_DIRECTIVES:_
a – According to the passage on DeFi governance, what does making a proposal on Compound require?
b – Copy out the passage on DeFi governance starting with "Sure, you may" and going on through "discussion and accusations.", swapping "forums" for "message boards".
c – Write the next part of the essay on DeFi governance, picking up after its final sentence.

_PASSAGE SHOWN:_
· · · ·

This week, one bit of news really grabbed my attention: Dharma getting criticized for allegedly trying to capture Uniswap governance.

Dharma is the company behind a crypto payments and exchange app, a sort of Ethereum-based cousin of Square’s Cash App. Or at least that’s what I previously used to describe it — if you visit the website now you basically only see mentions of DeFi and some very trippy images.

The Dharma website design is now very… daring. And inspired by Uniswap in some ways.

Like Uniswap and Compound, Dharma is backed by some traditional Silicon Valley venture capitalists and Coinbase. It’s also one of the most vocal “community governance” members of both protocols — shocking, I know.

But I don’t mean to single out Dharma here. They have legitimate interests in the matter given their tight product integrations with DeFi, and on Uniswap they’re trying to do right by their users who missed out on the airdrop.

If you take a stroll through the Compound or Uniswap governance dashboards, you’ll probably see the general issues I see with these types of “decentralized community governance” protocols.

Most proposals are submitted by a small clique of stakeholders, usually the team or some highly-related company (another name that often pops up is Gauntlet, which is funded by Paradigm, Polychain… and obviously Coinbase). It doesn’t help that making a proposal on Compound requires a fully formed technical implementation and 100,000 COMP (worth $10 million or so).

Sure, you may discuss things on the forums as a small holder. But I have serious doubts that those public forums are where the real decision-making occurs. To be fair, the Compound and Uniswap forums could not be more different. The former is a place devoid of life or fun, the latter rages with discussion and accusations.

The rich get richer

Somehow, I feel that the token distribution schemes had a very, very strong effect on that disparity. Uniswap’s “reward anyone who randomly used us in the past” was definitely much more equitable than Compound’s “let’s distribute tokens with no lockup to whoever manages to pull in the most capital.” 

In general, there’s nothing really fair about yield farming launches — the richer you are the more tokens you receive and the richer you get.

Most of all, this is not inventing anything new. It’s a corporate board, plain and simple. Corporate boards benefit the team and the already-rich who can devote capital to the venture, it’s just that with DeFi you get tokens instead of shares.

· · · ·

_PROVIDED MATERIAL:_
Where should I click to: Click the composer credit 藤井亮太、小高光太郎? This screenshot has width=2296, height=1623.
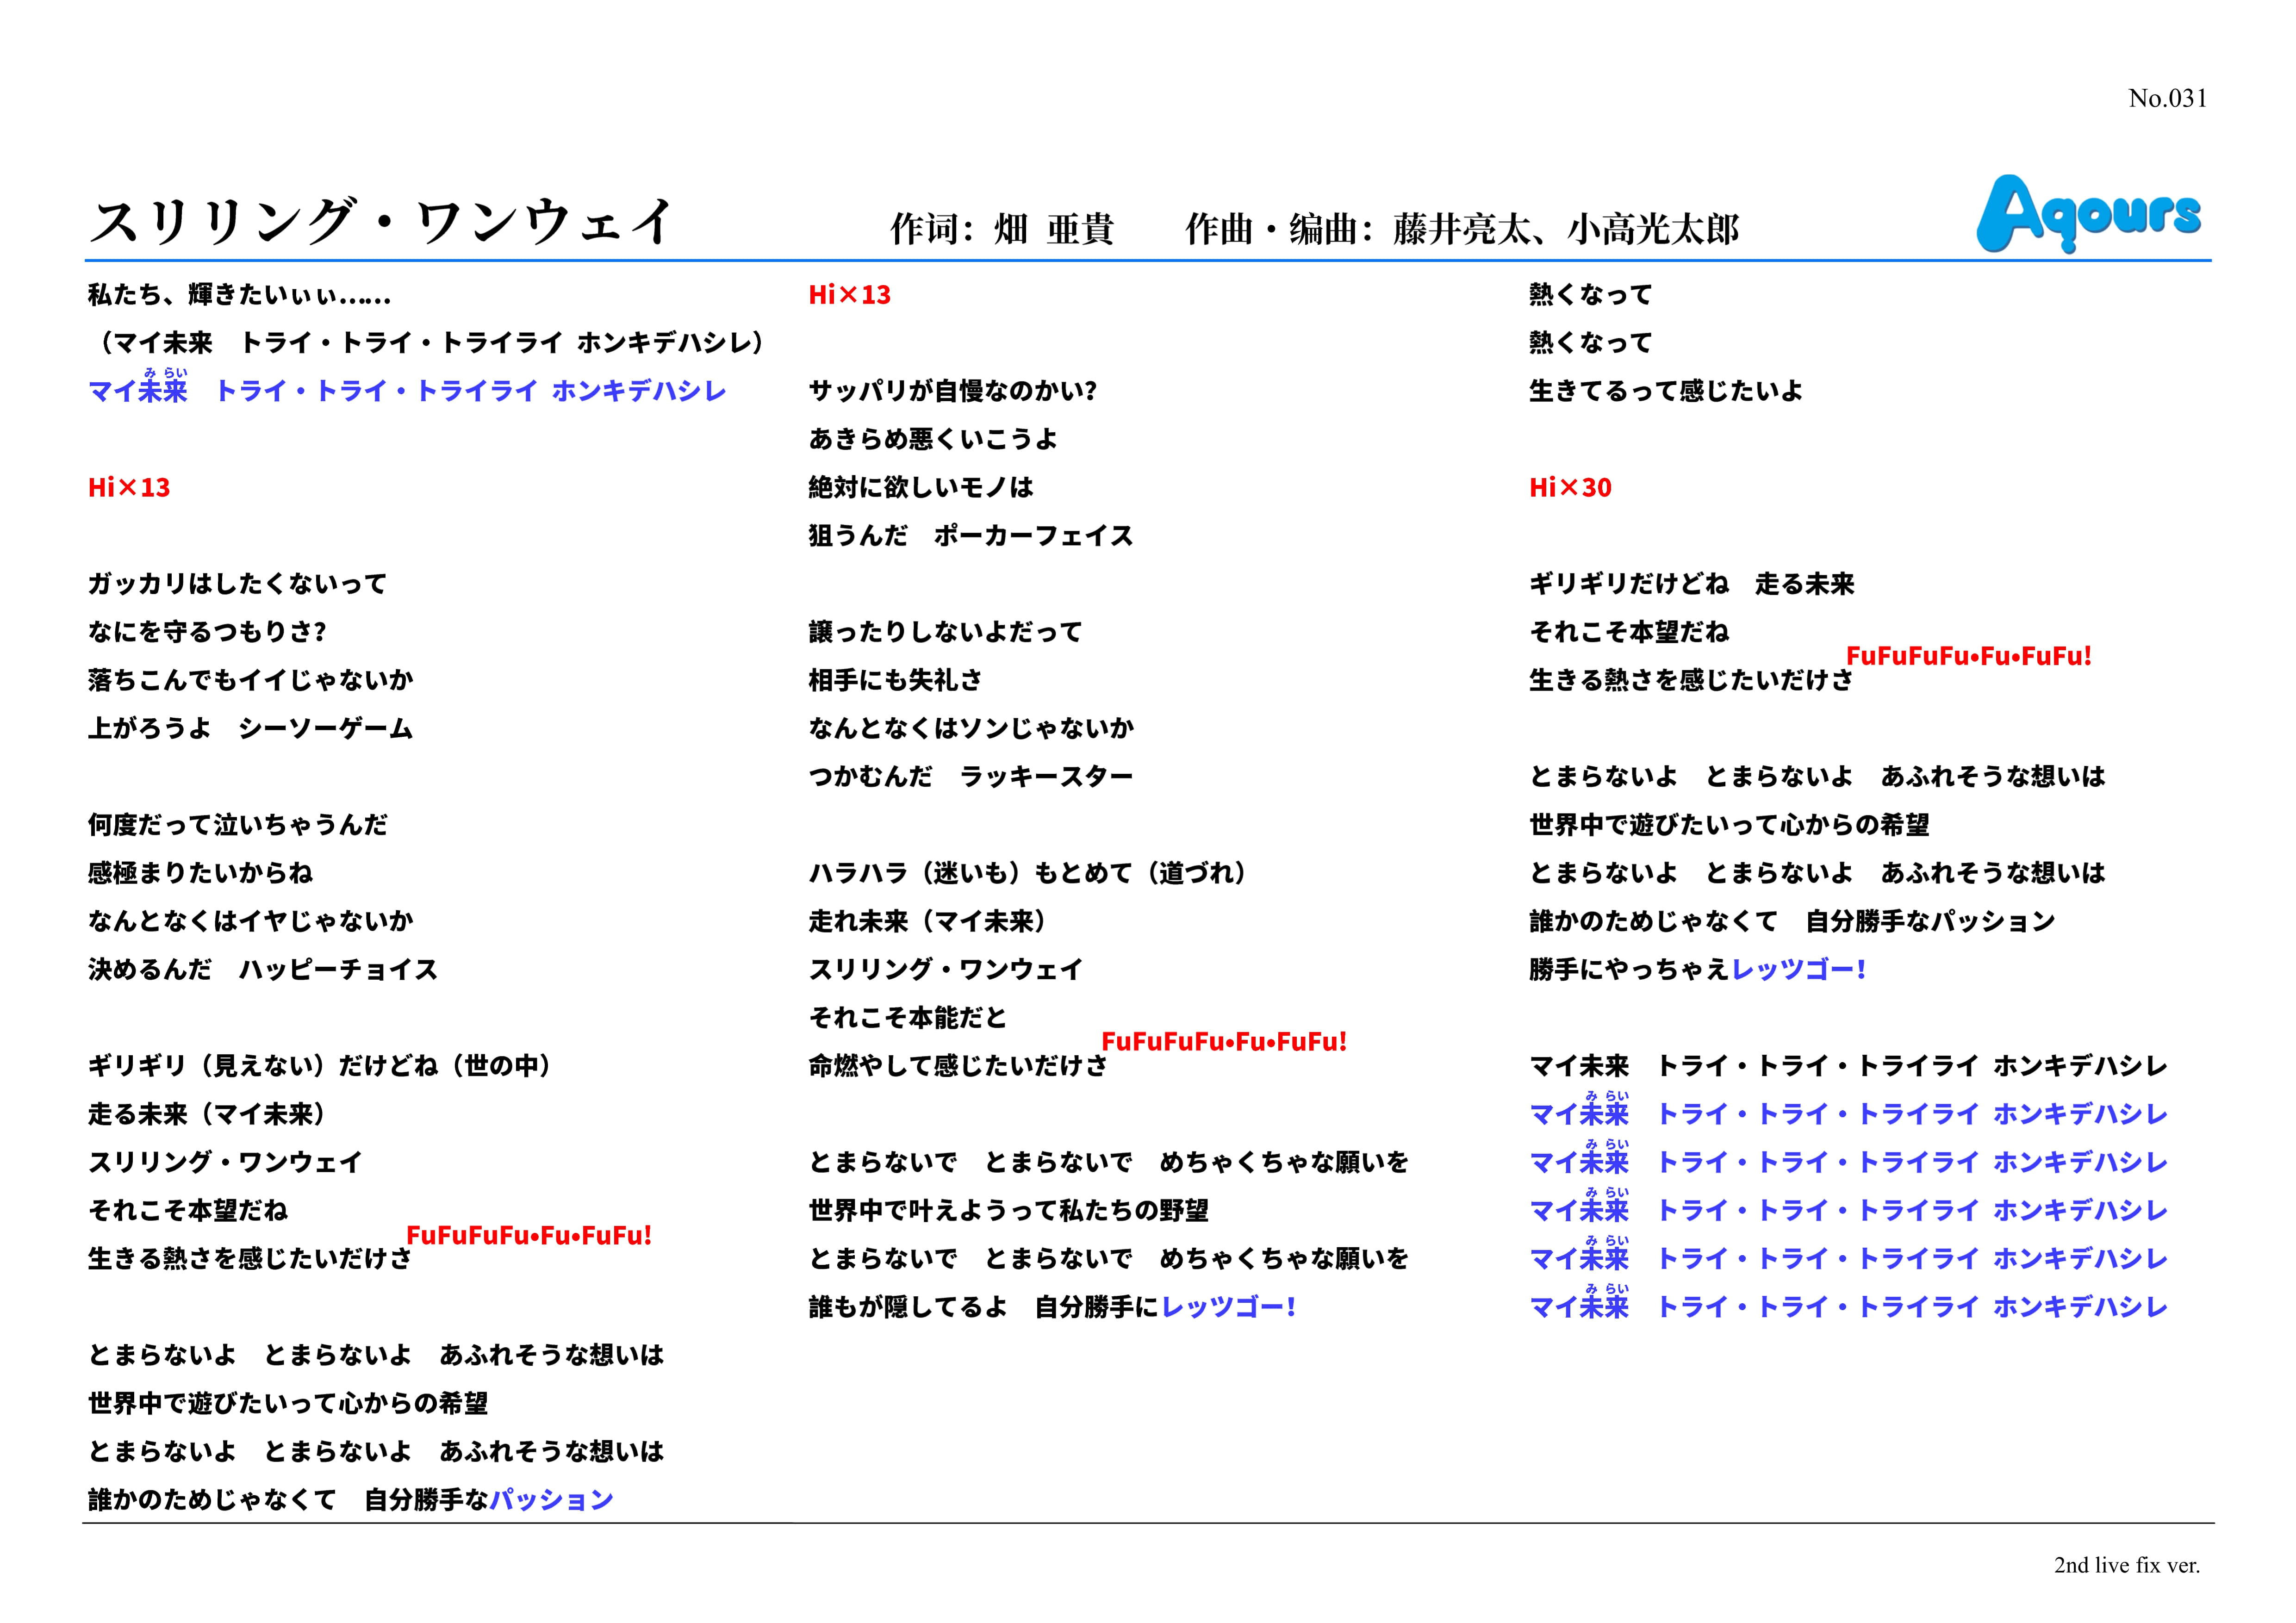[1565, 230]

· · · ·

_EXERCISE RESULTS:_
a – A fully formed technical implementation and 100,000 COMP, worth about $10 million.

b –
Sure, you may discuss things on the message boards as a small holder. But I have serious doubts that those public message boards are where the real decision-making occurs. To be fair, the Compound and Uniswap message boards could not be more different. The former is a place devoid of life or fun, the latter rages with discussion and accusations.

c –
Honestly, crypto has always been oligarchical. And that’s fine, that’s human nature. But if we really want to make something different, we have to realize that our actions are taking us down the same path that formed the modern world.

Maybe it’s possible to have a truly decentralized governance system — whatever that means — but it certainly won’t happen when we actively reward wealth with control. (And control with more wealth.)

The blame games are getting out of hand

A story that made me chuckle is the sincere belief shared by some that YFI fell because Alameda Research (the company behind the FTX exchange) shorted it.

The blockchain doesn’t lie, and CEO Sam Bankman-Fried didn’t exactly deny it, so maybe it’s true.

Of course the logical reason for a bull to get irritated about shorting is that by doing so, bears create extra selling pressure. And that’s probably true, but one also has to remember that they provide extra buying pressure on the way down. It’s quite well established that futures — which make shorting very easy — dampen the overall volatility of the market.

Emotions are running high, and anger is usually associated with the bottom of a market cycle, so maybe this news is actually good?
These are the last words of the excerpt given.